Saved data entries:
• • • •

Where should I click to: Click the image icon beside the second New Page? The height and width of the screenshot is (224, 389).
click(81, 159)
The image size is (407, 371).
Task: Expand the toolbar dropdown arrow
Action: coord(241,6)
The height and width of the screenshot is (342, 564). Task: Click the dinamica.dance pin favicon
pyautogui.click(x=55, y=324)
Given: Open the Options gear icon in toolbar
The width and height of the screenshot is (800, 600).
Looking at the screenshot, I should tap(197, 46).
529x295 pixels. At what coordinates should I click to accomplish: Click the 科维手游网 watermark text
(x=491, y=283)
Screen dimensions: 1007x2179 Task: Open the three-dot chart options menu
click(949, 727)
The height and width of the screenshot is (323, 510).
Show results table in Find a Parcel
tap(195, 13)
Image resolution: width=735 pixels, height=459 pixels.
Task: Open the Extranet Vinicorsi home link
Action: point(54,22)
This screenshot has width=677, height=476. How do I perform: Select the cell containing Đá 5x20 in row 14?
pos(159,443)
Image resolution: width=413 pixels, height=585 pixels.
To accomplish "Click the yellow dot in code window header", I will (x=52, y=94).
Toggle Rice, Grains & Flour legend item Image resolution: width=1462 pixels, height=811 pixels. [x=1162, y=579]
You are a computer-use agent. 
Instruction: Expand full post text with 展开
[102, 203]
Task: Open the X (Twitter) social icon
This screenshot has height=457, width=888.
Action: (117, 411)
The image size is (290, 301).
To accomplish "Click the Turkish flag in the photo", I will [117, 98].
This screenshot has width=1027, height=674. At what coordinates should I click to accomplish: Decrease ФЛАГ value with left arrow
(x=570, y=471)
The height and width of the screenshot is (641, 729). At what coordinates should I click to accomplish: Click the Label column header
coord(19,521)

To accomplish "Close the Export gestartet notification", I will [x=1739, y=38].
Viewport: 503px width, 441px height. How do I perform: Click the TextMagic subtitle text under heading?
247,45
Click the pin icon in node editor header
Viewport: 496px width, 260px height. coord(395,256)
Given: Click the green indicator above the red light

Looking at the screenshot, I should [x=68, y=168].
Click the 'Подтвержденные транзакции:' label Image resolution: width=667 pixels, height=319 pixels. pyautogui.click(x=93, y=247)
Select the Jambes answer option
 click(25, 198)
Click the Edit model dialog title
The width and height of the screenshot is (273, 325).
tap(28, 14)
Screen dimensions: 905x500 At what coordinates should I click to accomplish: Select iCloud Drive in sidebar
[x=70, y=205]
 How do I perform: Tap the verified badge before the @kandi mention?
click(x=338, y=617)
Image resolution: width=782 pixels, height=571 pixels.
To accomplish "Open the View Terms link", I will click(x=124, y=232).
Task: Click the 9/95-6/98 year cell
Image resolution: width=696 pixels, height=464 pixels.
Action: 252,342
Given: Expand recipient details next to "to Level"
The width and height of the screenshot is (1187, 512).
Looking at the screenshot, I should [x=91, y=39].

• • • •

**WORK ORDER:** Above are the records; restate each one exactly.

**OUTPUT FOR THIS TASK:**
Where should I click to: Click the image icon beside the second New Page? The height and width of the screenshot is (224, 389).
click(81, 159)
The image size is (407, 371).
Task: Expand the toolbar dropdown arrow
Action: coord(241,6)
The height and width of the screenshot is (342, 564). Task: Click the dinamica.dance pin favicon
pyautogui.click(x=55, y=324)
Given: Open the Options gear icon in toolbar
The width and height of the screenshot is (800, 600).
Looking at the screenshot, I should tap(197, 46).
529x295 pixels. At what coordinates should I click to accomplish: Click the 科维手游网 watermark text
(x=491, y=283)
Screen dimensions: 1007x2179 Task: Open the three-dot chart options menu
click(949, 727)
The height and width of the screenshot is (323, 510).
Show results table in Find a Parcel
tap(195, 13)
Image resolution: width=735 pixels, height=459 pixels.
Task: Open the Extranet Vinicorsi home link
Action: point(54,22)
This screenshot has width=677, height=476. How do I perform: Select the cell containing Đá 5x20 in row 14?
pos(159,443)
Image resolution: width=413 pixels, height=585 pixels.
To accomplish "Click the yellow dot in code window header", I will (x=52, y=94).
Toggle Rice, Grains & Flour legend item Image resolution: width=1462 pixels, height=811 pixels. [x=1162, y=579]
You are a computer-use agent. 
Instruction: Expand full post text with 展开
[102, 203]
Task: Open the X (Twitter) social icon
This screenshot has height=457, width=888.
Action: (117, 411)
The image size is (290, 301).
To accomplish "Click the Turkish flag in the photo", I will [117, 98].
This screenshot has width=1027, height=674. At what coordinates should I click to accomplish: Decrease ФЛАГ value with left arrow
(x=570, y=471)
The height and width of the screenshot is (641, 729). At what coordinates should I click to accomplish: Click the Label column header
coord(19,521)

To accomplish "Close the Export gestartet notification", I will [x=1739, y=38].
Viewport: 503px width, 441px height. How do I perform: Click the TextMagic subtitle text under heading?
247,45
Click the pin icon in node editor header
Viewport: 496px width, 260px height. coord(395,256)
Given: Click the green indicator above the red light

Looking at the screenshot, I should [x=68, y=168].
Click the 'Подтвержденные транзакции:' label Image resolution: width=667 pixels, height=319 pixels. pyautogui.click(x=93, y=247)
Select the Jambes answer option
 click(25, 198)
Click the Edit model dialog title
The width and height of the screenshot is (273, 325).
tap(28, 14)
Screen dimensions: 905x500 At what coordinates should I click to accomplish: Select iCloud Drive in sidebar
[x=70, y=205]
 How do I perform: Tap the verified badge before the @kandi mention?
click(x=338, y=617)
Image resolution: width=782 pixels, height=571 pixels.
To accomplish "Open the View Terms link", I will click(x=124, y=232).
Task: Click the 9/95-6/98 year cell
Image resolution: width=696 pixels, height=464 pixels.
Action: 252,342
Given: Expand recipient details next to "to Level"
The width and height of the screenshot is (1187, 512).
Looking at the screenshot, I should [x=91, y=39].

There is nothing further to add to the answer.